I'm the only one who took the weekend seminar on "Comparing and Contrasting Wolves and Dogs" but Jim and our dogs had a large motel room, complete with king- size bed, couch, desk area, refrigerator, and microwave. It was on the first floor, right near a back door, which made it perfect for going in and out with the dogs and Jim got to tour the park on Sunday.
Wolf Park is, to quote from their website, "a not-for-profit organization dedicated to behavioral research, education and conservation, with the objective of improving the public's understanding of wolves and the value they provide to our environment." They've been in existence for more than 40 years. Dr. Erich Klinghammer, who taught ethology in the Department of Psychological Studies at Purdue University, started the park.
Photo by Monty Sloan
The facility covers almost 100 acres, and there are several large, fenced areas where groups of wolves live. My favorite part of a seminar there is that seminar participants get to enter certain enclosures and interact with the wolves. This year, there was a bonus. The staff and volunteers were raising three gray fox kits. Amanda Shaad, the staff member in charge of the gray fox project, gave a lecture on gray foxes, as well as explaining a bit about how these kits are being raised.
To fully socialize these kits so that they'll spend their lives among humans stress-free, they are with a human 24 hours a day. Inside the "nursery" there are "cells" made primarily of chicken wire. Inside each cell is a mattress on the floor, a cat tree, a small animal carrier and assorted toys. The mattress is for the human; everything else is for the fox. A paperback book in one cell had obviously served as a teething ring for one of the kits, and all of the human companions showed marks on hands and arms from tiny fox nails and sharp fox teeth.
The weekend I was there, the kits were old enough to be allowed into a large outdoor enclosure for some exploration and play, and on Sunday, we joined them. Gray foxes are arboreal, spending much of their time in trees, so they are fearless climbers, meaning that humans are just something else to go up and over. We were instructed to sit quietly and to be careful where we stepped if we moved. No one wanted a squished fox kit.
The kits were introduced to us as Gypsum (the male) and Hunter and Ifa, (the females). When I first heard the names, I mentally spelled "Ifa" as Aoife, which is Irish. (It's still pronounced ee-fa, no matter how you spell it.) I think Ifa is German, as they lean toward German names at Wolf Park.
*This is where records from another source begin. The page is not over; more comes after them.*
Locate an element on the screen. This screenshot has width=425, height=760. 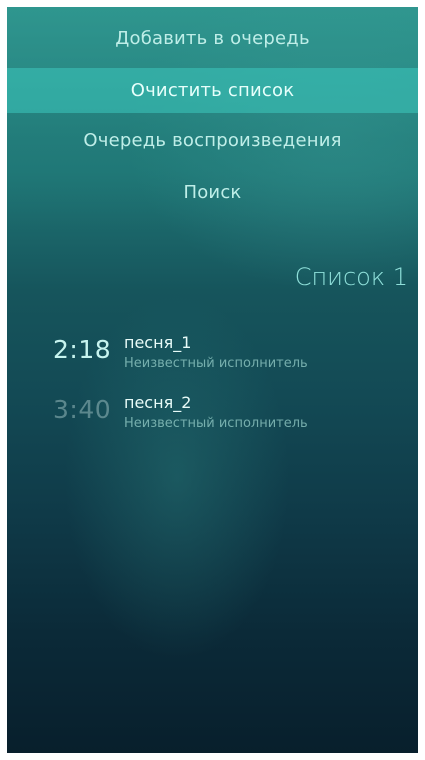
menu-item-playback-queue: Очередь воспроизведения is located at coordinates (212, 141).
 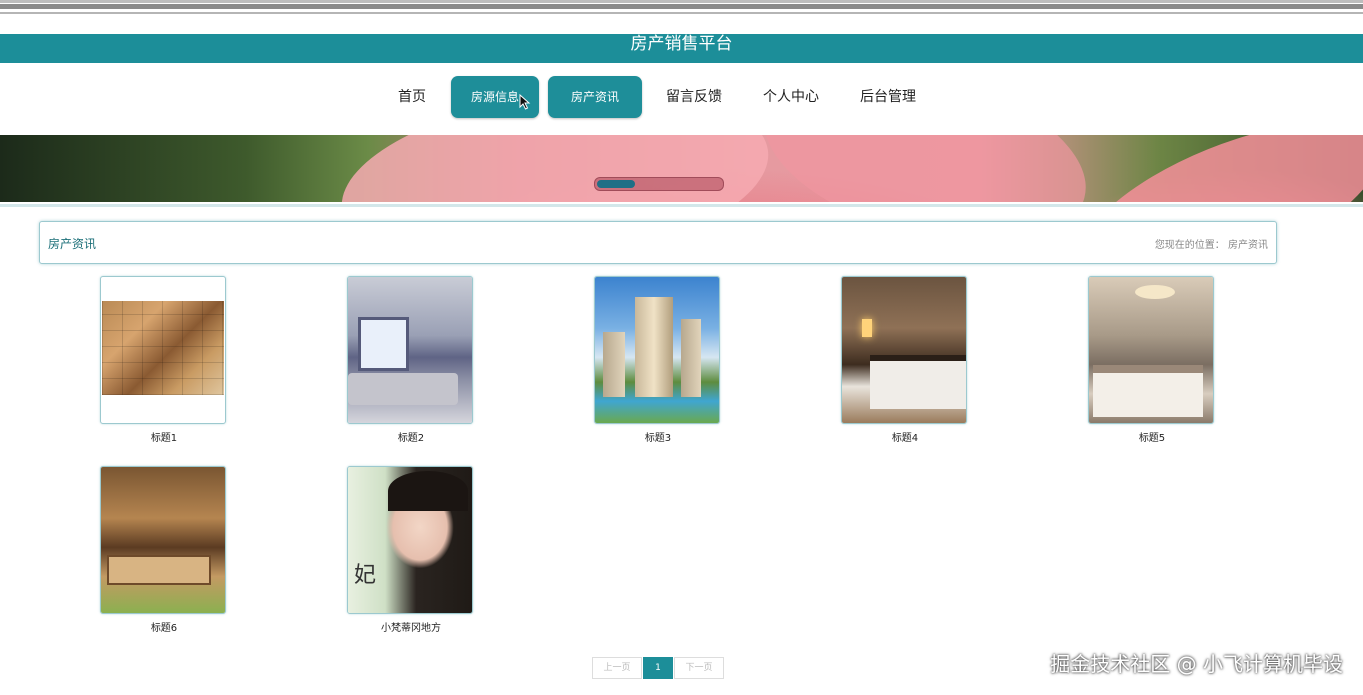 I want to click on news-title: 标题6, so click(x=164, y=626).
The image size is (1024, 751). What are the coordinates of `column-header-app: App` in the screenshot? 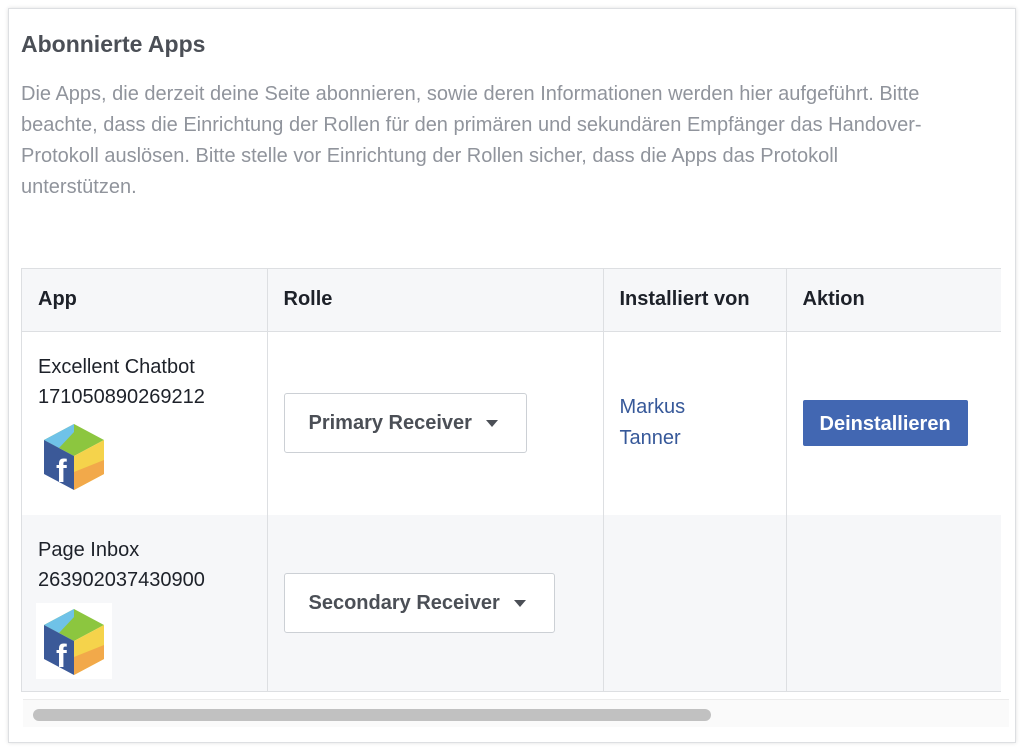 It's located at (145, 300).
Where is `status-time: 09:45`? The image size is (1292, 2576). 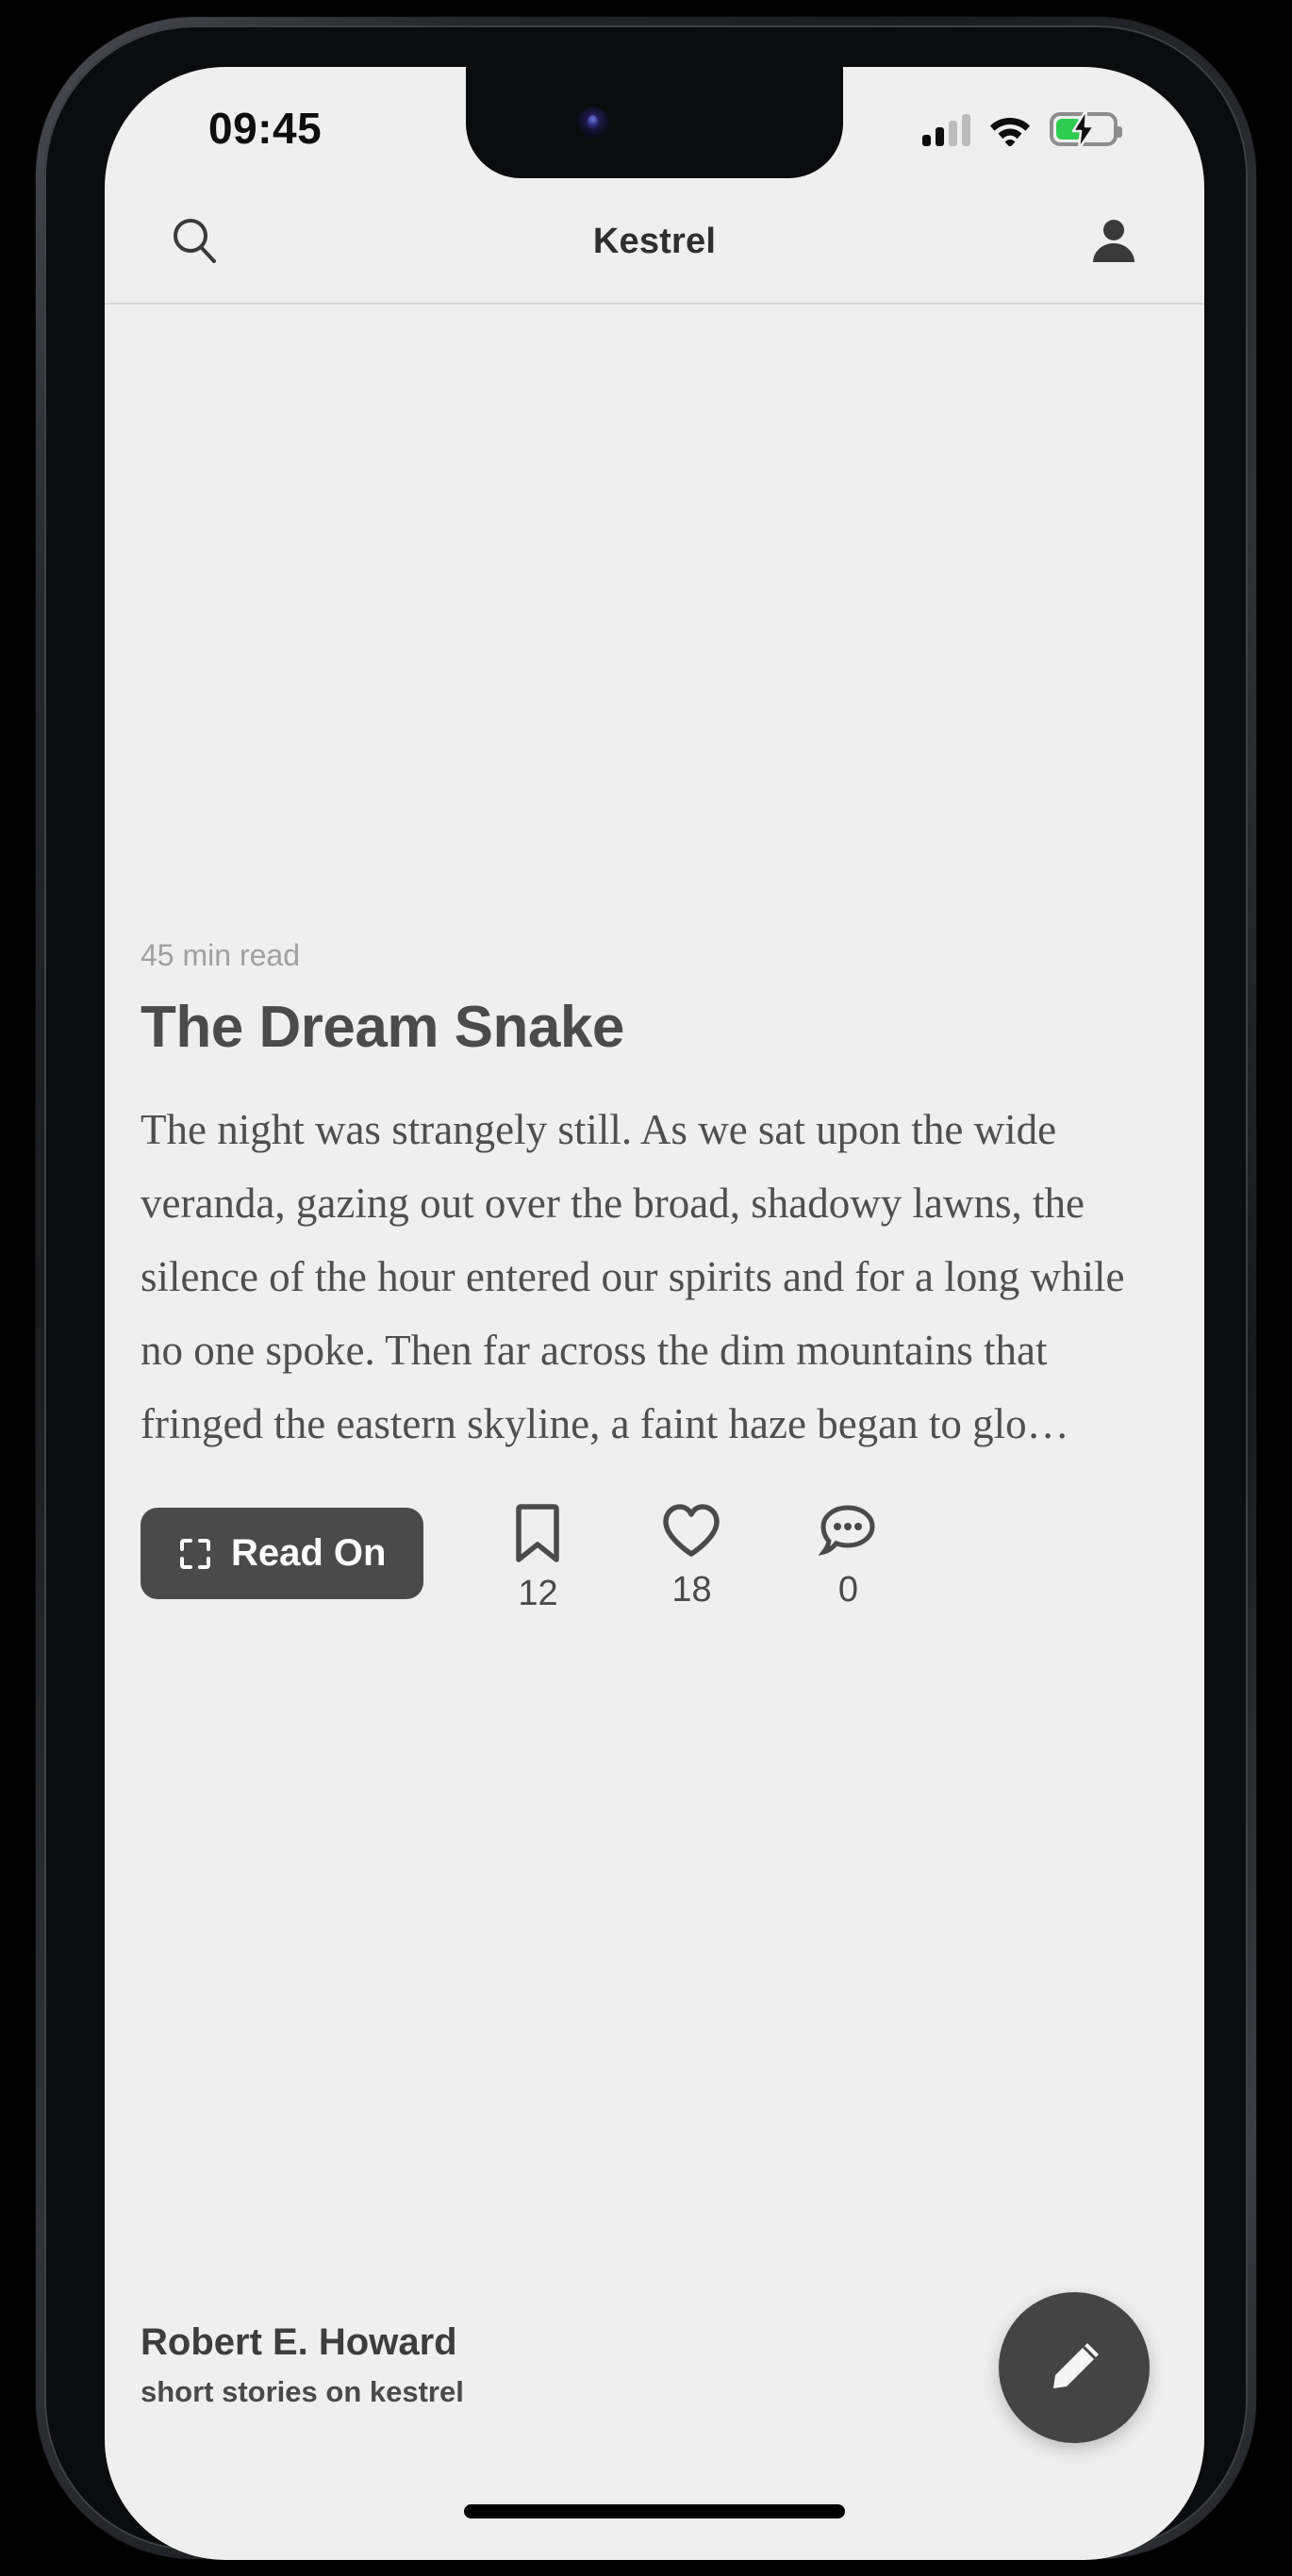
status-time: 09:45 is located at coordinates (266, 128).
Once home, I looked up the meaning of "Aoife" and it means "beautiful, radiant, joyful." In legend, Aoife was known as the greatest woman warrior in the world. I thought that description fit little Ifa, no matter how her name was spelled.
None of this concerned the kits, of course. They didn't care what they were called, and they just considered all the additional humans as more toys made just for foxes, and went up, over and around all of us.
After noticing that the foxes paid more attention to people on their level, I stretched out on my stomach, hoping one of the kits would find me fascinating. Very soon, Ifa approached and I received some dainty foxy licks. "They like to stick their tongues up your nostril," cautioned Amanda. Sure enough, that exploring tongue found my nose, prompting a fit of giggles. "If I were younger," I thought, "I'd never want to wash my face again." To heck with celebrities, I'd rather have fox kisses any day.